Preso e torturado em 1971, Boal exila-se então com a família, primeiro na Argentina, depois em Portugal, em 1976. Por aqui, proporá reformular o curso de Teatro do Conservatório, trabalha com A Barraca (para a qual encena várias peças, entre as quais Zé do Telhado, com texto de Hélder Costa, cenografia de João Brites, música de Zeca Afonso e, no elenco, Mário Viegas, Céu Guerra, entre muitos outros), planeia com José Mário Branco e outros um extenso programa de comemorações populares do 25 de abril, no Porto.
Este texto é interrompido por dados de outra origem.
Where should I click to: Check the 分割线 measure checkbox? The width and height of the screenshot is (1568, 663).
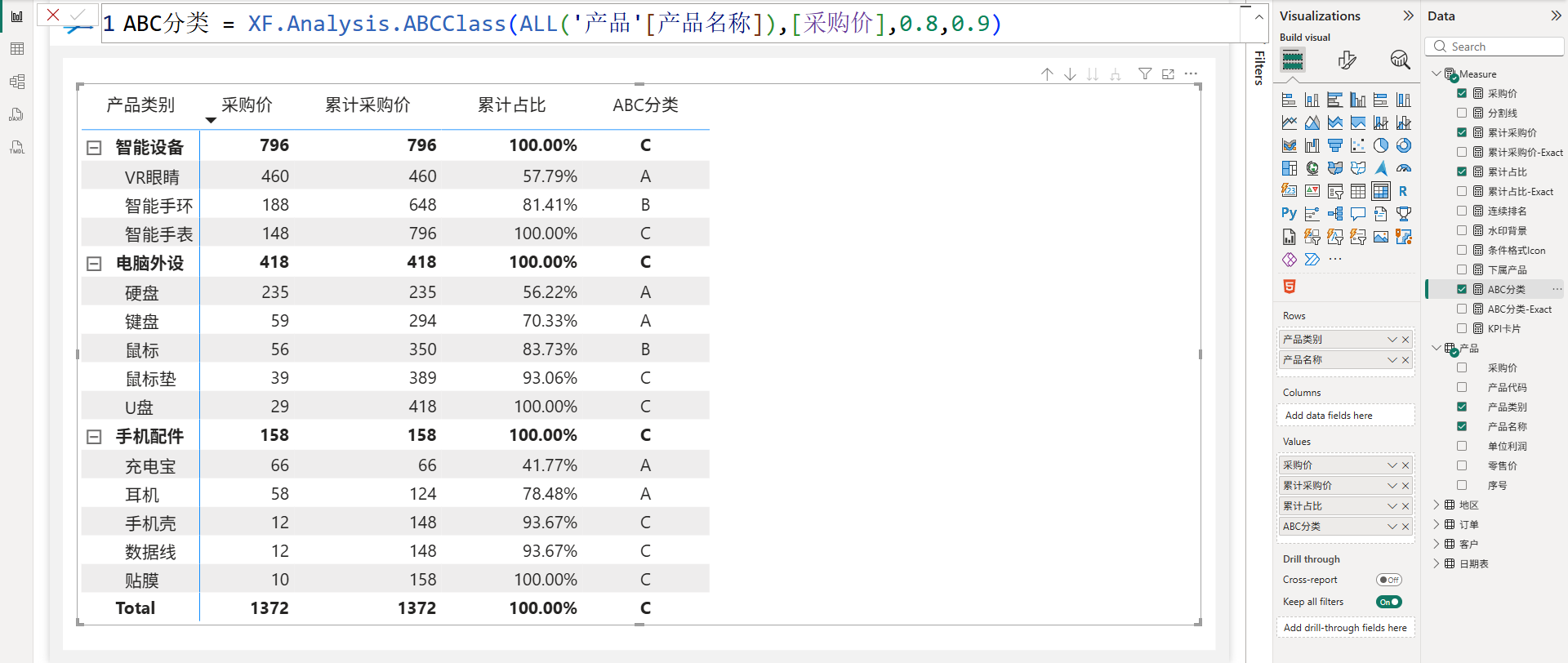click(1462, 113)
A sua casa em Lisboa torna-se uma espécie de embaixada informal da resistência brasileira. Lá teve lugar, por exemplo, o célebre encontro entre Otelo e Chico Buarque. Terá sido lá que recebeu, numa fita, uma carta-musicada de Chico: a canção que lhe é dirigida e dedicada, Meu caro amigo.
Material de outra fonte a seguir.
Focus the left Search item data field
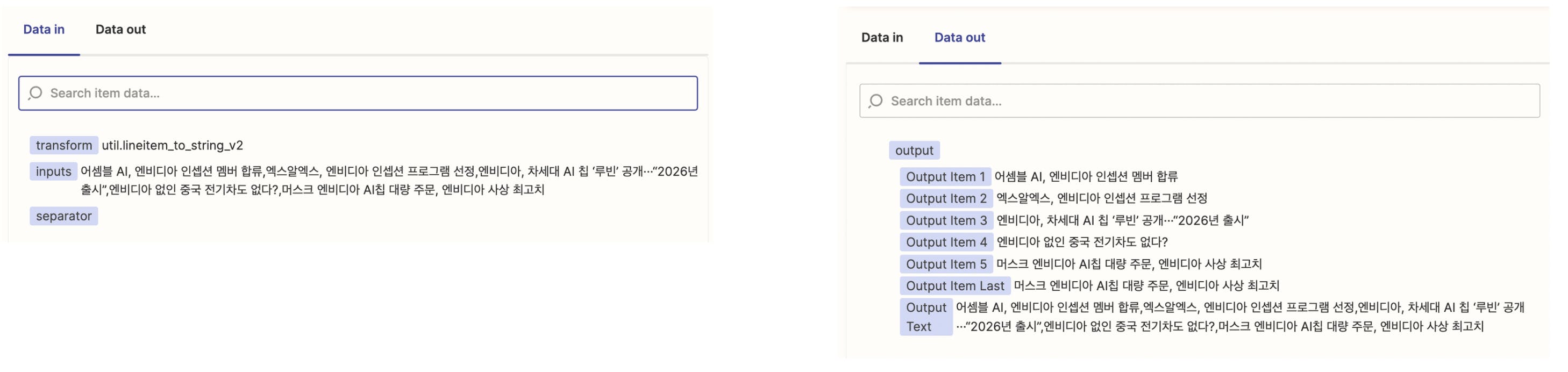This screenshot has width=1568, height=372. 358,93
A partir de Paris, onde mora até 1986, Boal torna-se mundialmente conhecido pelo “Teatro do Oprimido”, um método que desenvolveu para “devolver os meios de produção teatral ao povo”. À semelhança da “Pedagogia do Oprimido”, do seu companheiro Paulo Freire, pretendia criar uma forma dialógica de relação teatral, que quebrasse o monopólio dos atores sobre o “espaço estético” e permitisse aos espectadores, através da entrada em cena, romper a “quarta parede” e assumirem, também eles, a condição de atores. “Toda a gente pode fazer teatro”, diria Boal de forma provocadora, “até os atores!”. Na sua mensagem por ocasião do Dia Mundial do Teatro, em 2009, insistiria precisamente nessa sua conceção de “teatro essencial”: “Não só pompas, mas também o café da manhã e os bons-dias, tímidos namoros e grandes conflitos passionais, uma sessão do Senado ou uma reunião diplomática – tudo é teatro. Uma das principais funções da nossa arte é tornar conscientes esses espetáculos da vida diária onde os atores são os próprios espectadores, o palco é a plateia e a plateia, palco. (…) O que nos é familiar torna-se invisível: fazer teatro, ao contrário, ilumina o palco da nossa vida cotidiana”.
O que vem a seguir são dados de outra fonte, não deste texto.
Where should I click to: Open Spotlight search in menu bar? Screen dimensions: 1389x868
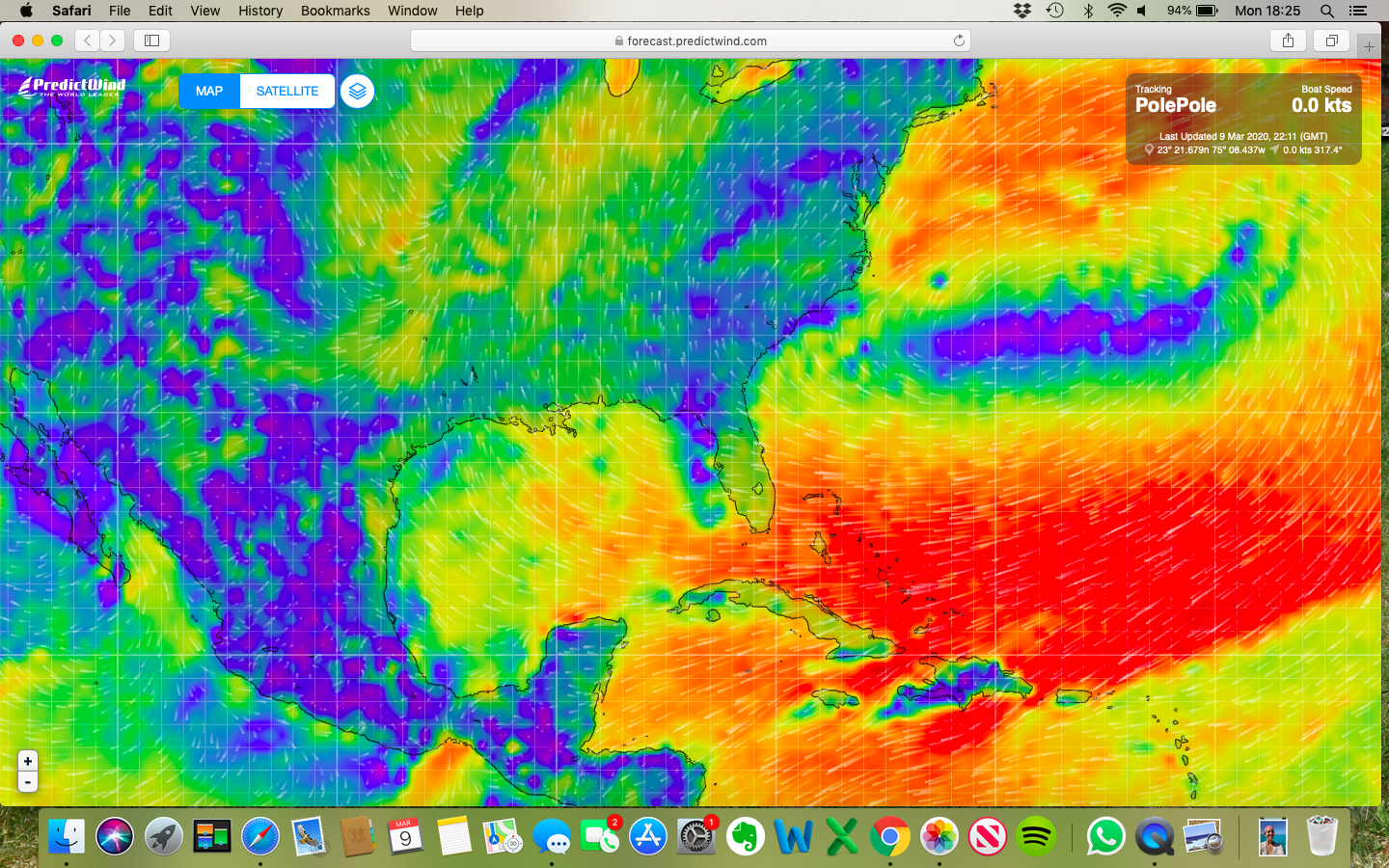[1327, 11]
Como milhares de outras pessoas por todo o mundo, conheci Boal por causa do Teatro do Oprimido. A experiência que desenvolveu quando, no início da década de 1990, foi eleito vereador pelo PT, no Rio de Janeiro, é também fascinante. A partir de um mandato político, foram criados mais de 50 grupos de teatro por toda a cidade, formando um inédito dispositivo de participação popular (ao qual chamou “Teatro Legislativo”), no qual organização comunitária, intervenção política e criação artística andavam a par.
Talvez em Portugal saibamos ainda pouco deste filho de um padeiro português que mudou o teatro no século XX. Mas vale muito a pena conhecer as suas histórias, inquietações e propostas teatrais e políticas. É um imenso legado cujo potencial emancipatório continua a oferecer-se – 90 anos depois de Boal ter nascido – à nossa imaginação.